ENUNCIADO A
No artigo de opinião sobre a correção de livros que ofendem minorias, qual é o primeiro texto político que o autor propõe corrigir?
ENUNCIADO B
Escreva a continuação do artigo satírico sobre a correção de livros e do discurso político, começando logo após a posição atribuída ao PCP sobre a invasão da Ucrânia.

#### EXCERTO FORNECIDO

Ofendo-me, logo corrijo

O grupo de pressão da minoria em causa rasga as vestes em público e logo uma data de baratas tontas correm para as editoras e desatam a corrigir as graves ofensas que certos livros continham.

por João Cerqueira

Está na moda as minorias determinarem que certos livros devem ser corrigidos porque contêm palavras que ofenderam suas excelências minoritárias. Pouco importa se o texto foi escrito há décadas, antes de elas nascerem, de acordo com a mentalidade desse tempo. Importa ainda menos se as palavras ofensivas refletem as características psicológicas de um personagem – um nazi a rebaixar os judeus, por exemplo –, para que este seja credível. E torna-se totalmente irrelevante algo chamado Liberdade de Expressão que é um dos fundamentos da Democracia. Nada disso interessa ante o sentir-se ofendido de alguém que não seja branco, heterossexual, cristão e magro. O grupo de pressão da minoria em causa rasga as vestes em público e logo uma data de baratas tontas correm para as editoras e desatam a corrigir as graves ofensas que certos livros continham.

Ora, como eu também sou uma minoria, um espécime único, logo ainda mais minorca do que aquelas que corrigem livros, e igualmente me sinto ofendido com muito do que se diz e escreve, vou também exigir que se façam algumas correções no discurso político.

Começo pelo programa do PS. Eis o que deveria estar lá escrito.

«O nosso único objetivo é tomar conta disto tudo. Desde que perdemos as últimas eleições, aprendemos a lição. E mal retomámos o poder, deitámos a mão ao aparelho do Estado, aos órgãos decisórios, aos cargos importantes, a tudo, enfim, o que interessa para nos mantermos no poder. Depois, aumentámos o número de funcionários públicos porque esses, à exceção dos traidores dos professores, votam sempre em nós. E por último, a nossa jogada secreta de arruinar a economia e empobrecer os cidadãos. Parece absurdo, mas não é. Quanto mais pobreza houver, mais dependentes do Estado haverá também. Logo, mais votos em quem lhes dá a esmola. Em suma, basta não causarmos uma quarta bancarrota para nunca mais perdermos uma eleição».

A posição do PCP sobre a invasão da Ucrânia.

«Nós somos a favor da paz, desde que o camarada Putin vença a guerra. Porque, na verdade, vivemos em guerra desde que a NATO sabotou a União Soviética, dominou as antigas repúblicas socialistas dos países de Leste e acabou com as amplas liberdades democráticas daquelas ditaduras. Felizmente, o camarada Putin não renegou os seus princípios revolucionários e lançou uma campanha de pacificação nos antigos domínios da União Soviética que só ficará concluída quando esta for restaurada, o Pacto de Varsóvia voltar a existir e novos tijolos sejam colocados em Berlim. Resistiremos, portanto, às campanhas de desinformação e às provocações da NATO e dos seus lacaios até que a Europa volte a ser o que era, com metade do povo trabalhador a recuperar as amplas liberdades democráticas e mísseis nucleares apontados às capitais da burguesia exploradora».

########
#### MATERIAL FORNECIDO

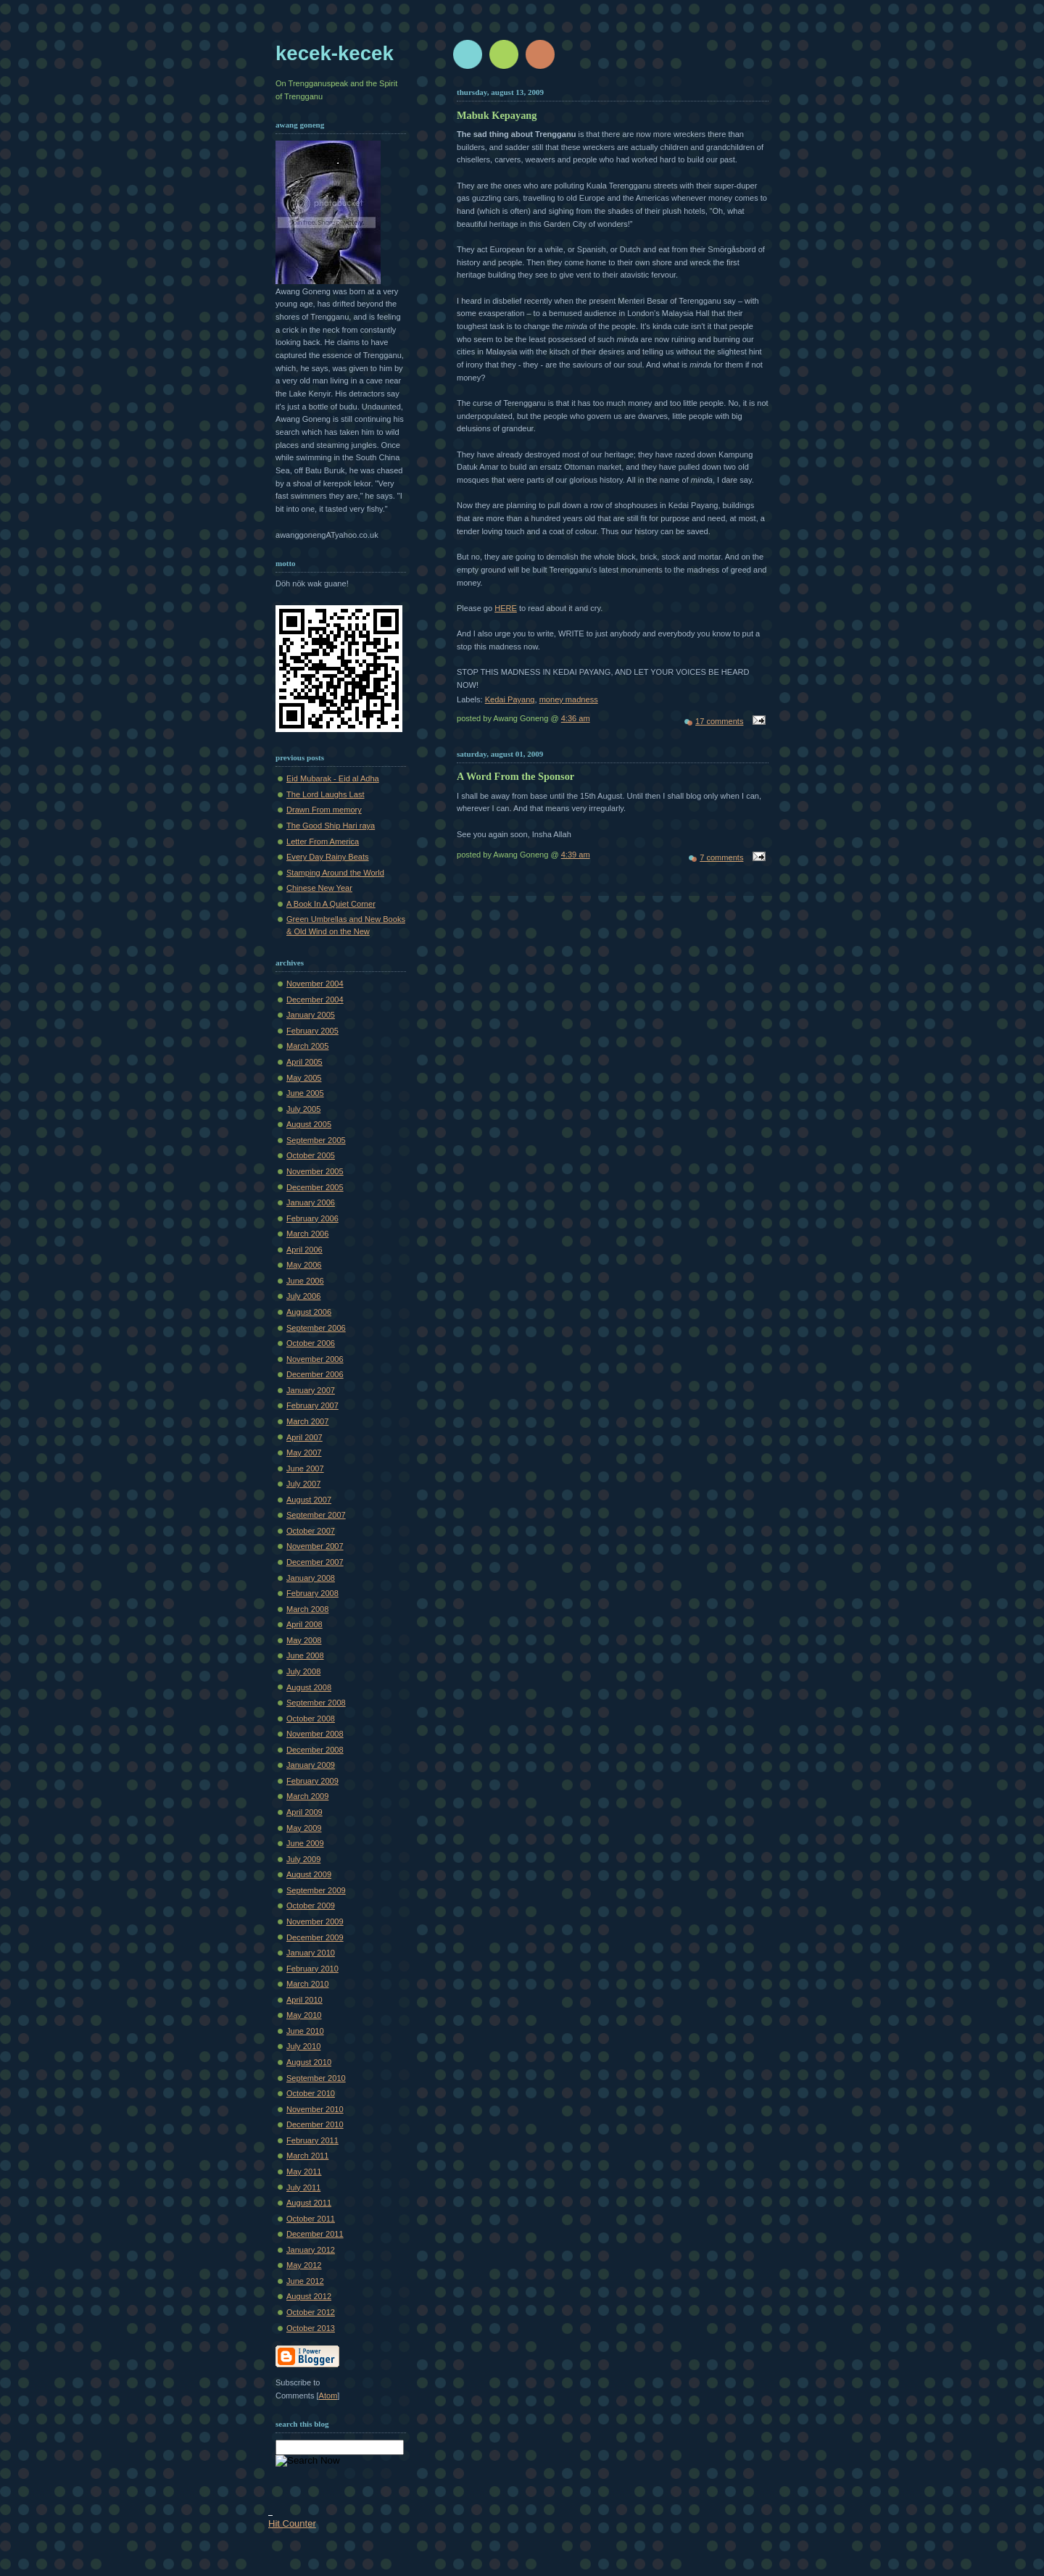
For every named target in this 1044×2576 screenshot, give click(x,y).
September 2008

########
#### MATERIAL FORNECIDO

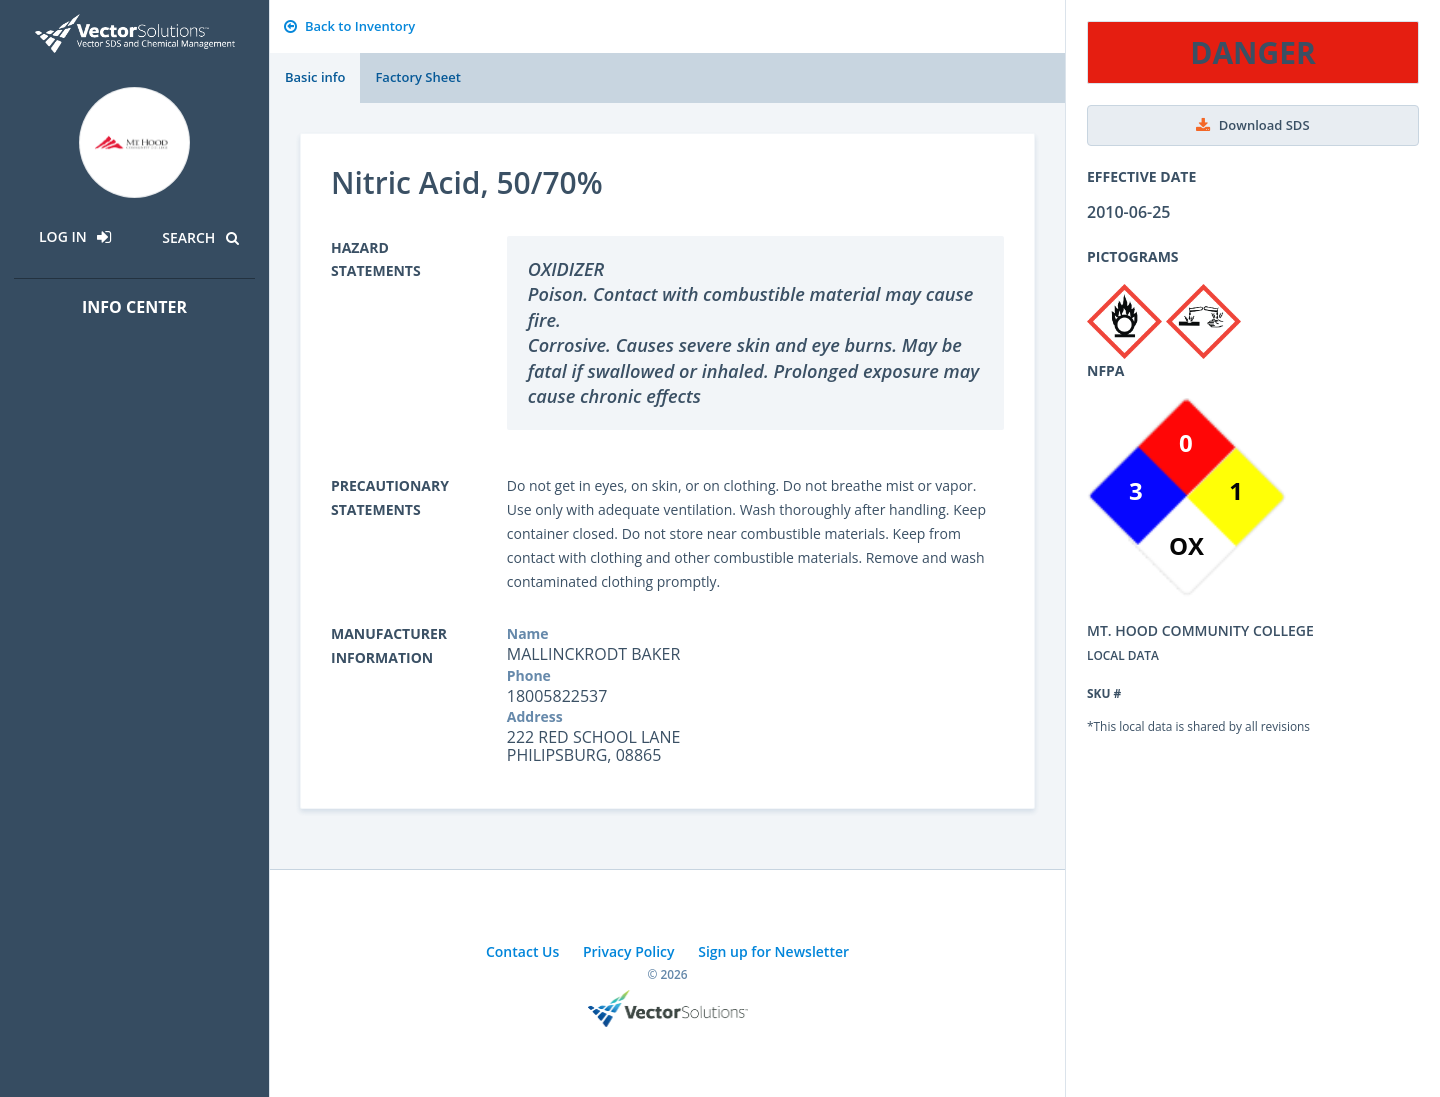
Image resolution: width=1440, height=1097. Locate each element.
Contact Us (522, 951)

########

RESPOSTA A
O programa do PS.

RESPOSTA B
A posição do BE sobre a invasão da Ucrânia.

«Nós pensamos o mesmo que o PCP, mas não o podemos dizer em público. No Parlamento Europeu abstivemo-nos em relação ao apoio financeiro à Ucrânia ainda antes da guerra, com o argumento que julgávamos infalível da austeridade. Mas a coisa correu tão mal, houve tanta gente a desconfiar das nossas verdadeiras intenções de querer evitar que a Ucrânia se torne uma democracia ocidental e adira à NATO que fomos obrigados a mudar o discurso. Agora, condenamos a Rússia e somos solidários com o povo ucraniano. Fica sempre bem dizer estas coisas. Mas, como já perceberam camaradas, isto não é para levar a sério. É uma espécie de passo atrás para dar dois para a frente. Se o Putin  tomar conta daquilo e a NATO for humilhada, vamos comemorar em segredo. Mas, até lá, somos a favor da paz».

A posição do Presidente da República sobre si próprio.

«Bom, eu, como qualquer estrela pop, preciso que gostem de mim. Sei muito bem que o país vai de mal a pior e que o Governo não faz nada de jeito. E, de vez em quando, quando a indignação é geral, quando não tenho outro remédio, até faço umas críticas. Mas, que querem? Não posso estar sempre a malhar neles. É mais seguro criticar a oposição. Eu acredito em Deus e nas sondagens. A maioria ainda os apoia e eu não vou arriscar que se voltem contra mim. Está fora de questão tornar-me impopular. A minha rinite alérgica piorava logo. Perdia o gosto pelos mergulhos. Deixava de tirar selfies. Francamente, não me vão exigir isso, pois não? Bom, seja lá como for, o campeonato de futebol está emocionante, daqui a pouco começa o Europeu e nós somos mesmo os melhores do mundo».